United States District Court, S.D. Texas, Houston Division

August 28, 2019

UNITED PROPERTY AND CASUALTY INSURANCE COMPANY, Plaintiff,
v.
CHARLENE DAVIS, and ROBIN HOLDER, Defendants.

          MEMORANDUM AND ORDER

          Lee H. Rosenthal Chief United States District Judge

         United Property and Casualty Insurance Company sued Charlene Davis and Robbin Holder, seeking a declaratory judgment that it has no duty under the homeowner's insurance policy it issued Davis to defend or indemnify her in an underlying state-court lawsuit Holder filed against Davis in the 234th Judicial District Court of Harris County, Texas. (Docket Entry No. 1). In federal this suit, Davis asserted counterclaims against United Property, seeking a declaratory judgment that United Property must defend and indemnify her in the underlying lawsuit and alleging breach of contract, breach of the duty of good faith and fair dealing, and violations of the Texas Insurance Code and the Texas Deceptive Trade Practices Act. (Docket Entry No. 11). United Property has moved for judgment on the pleadings as to Davis's counterclaims under Federal Rule of Civil Procedure 12(c). (Docket Entry No. 29). Davis has not responded, and the motion is ripe.
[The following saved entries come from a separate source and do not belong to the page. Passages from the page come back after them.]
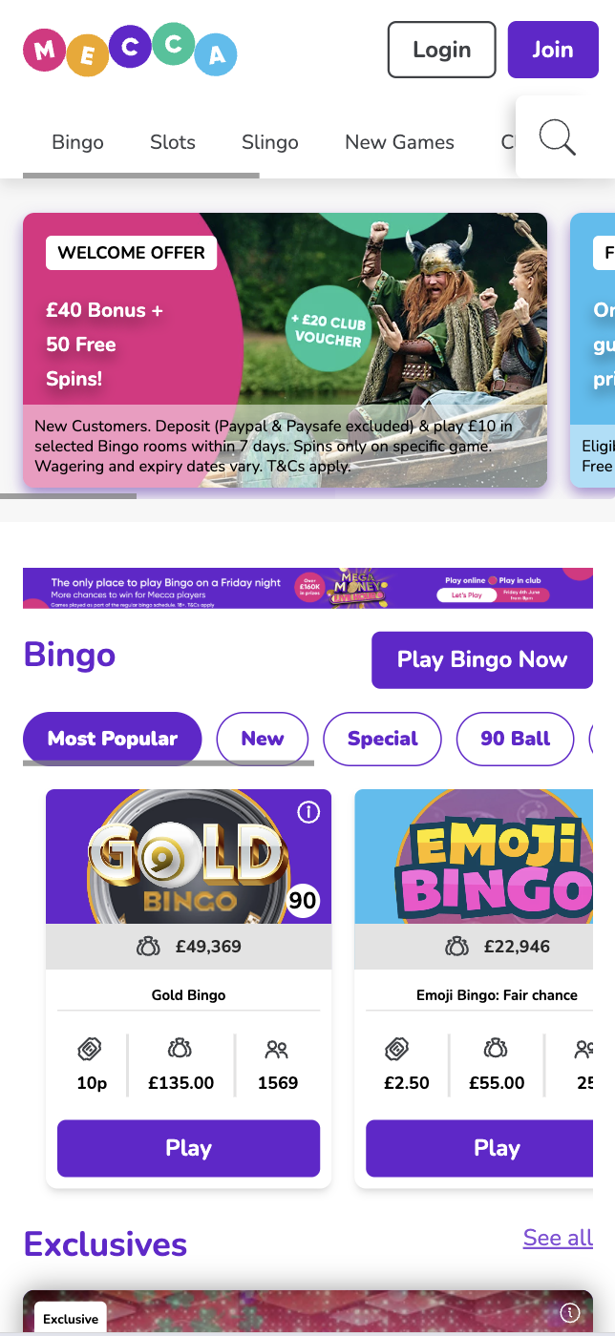Click the prize pot icon above £135.00
Viewport: 615px width, 1336px height.
(x=180, y=1049)
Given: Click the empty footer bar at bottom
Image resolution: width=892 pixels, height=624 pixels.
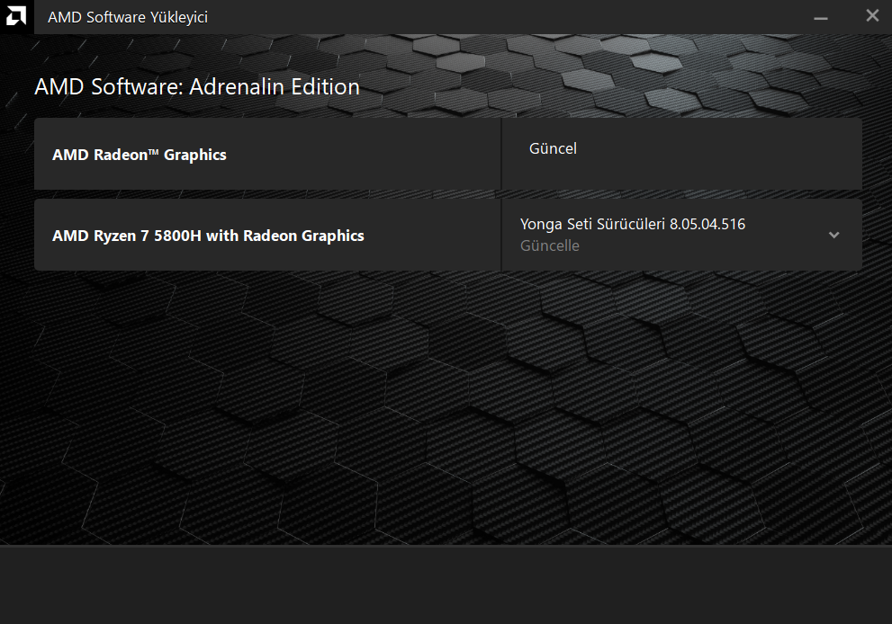Looking at the screenshot, I should pos(446,585).
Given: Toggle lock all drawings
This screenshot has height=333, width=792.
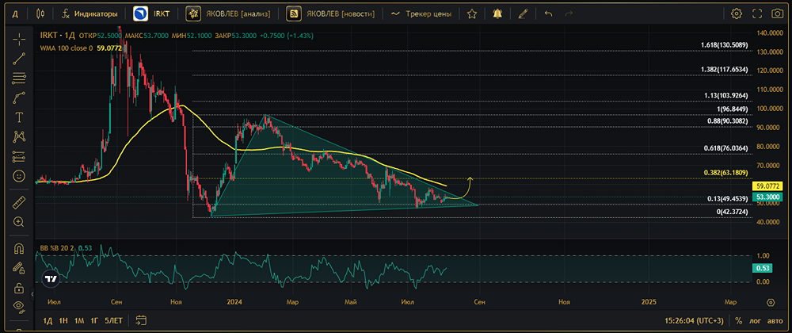Looking at the screenshot, I should [18, 286].
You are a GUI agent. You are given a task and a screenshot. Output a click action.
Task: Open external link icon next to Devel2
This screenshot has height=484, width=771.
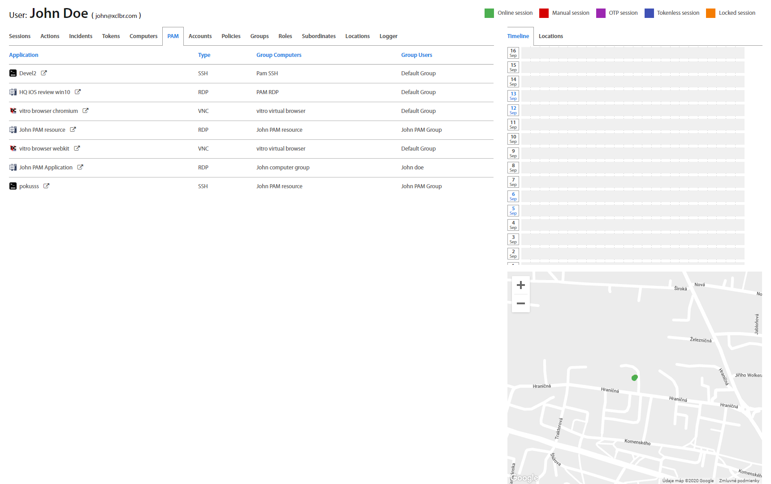tap(44, 73)
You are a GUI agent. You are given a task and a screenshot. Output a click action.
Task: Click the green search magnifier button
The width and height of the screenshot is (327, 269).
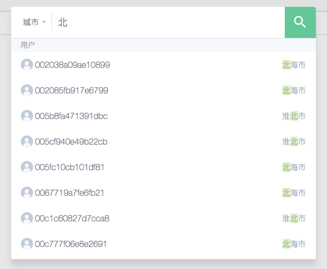(300, 23)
         After a careful review of the pleadings, the motion, and the applicable law, the court grants in part and denies in part the motion for judgment on the pleadings. (Docket Entry No. 29). The court dismisses Davis's contract-breach counterclaim based on United Property's alleged failure to indemnify, without prejudice, because the duty to indemnify has not arisen. The court grants United Property's motion for judgment on the pleadings on Davis's counterclaims under the federal Declaratory Judgment Act, the Texas Insurance Code, and the Texas Deceptive Trade Practices Act, and dismisses those counterclaims, with leave to amend only the Texas Insurance Code and Texas Deceptive Trade Practices Act claims. The court dismisses Davis's Texas Declaratory Judgments Act claim, with prejudice and without leave to amend, because amendment would be futile. The court denies United Property's motion for judgment on the pleadings as to Davis's contract-breach counterclaim based on United Property's alleged failure to defend Davis. Davis must amend consistent with these rulings no later than September 27, 2019.

         The reasons are set out in detail below.

         I. Background

         United Property issued Davis a homeowner's insurance policy for her LaPorte, Texas residence. (Docket Entry No. 1 at ¶ 3.5; Docket Entry No. 1-2; Docket Entry No. 11 at ¶ 10). The policy period ran from September 28, 2016, to September 28, 2017. (Docket Entry No. 1 at ¶ 3.5; Docket Entry No. 11 at ¶ 10). In 2016, Doug Longron lived with Davis on the insured property. (Docket Entry No. 11 at ¶ 9). On October 13, 2016, Robbin Holder's vehicle was on the property for Longron to repair. (See Id. at ¶ 30). According to Davis, Holder arrived for her car and refused to leave, leading to a physical fight between Davis and Holder. (Id. at ¶ 31). Holder alleged in the underlying litigation that, while she was on the property, Davis hit her with the butt of a handgun, which discharged. The bullet hit Holder. (Id. at ¶ 33). Davis alleged self-defense. (Id. at ¶¶ 32, 36-38).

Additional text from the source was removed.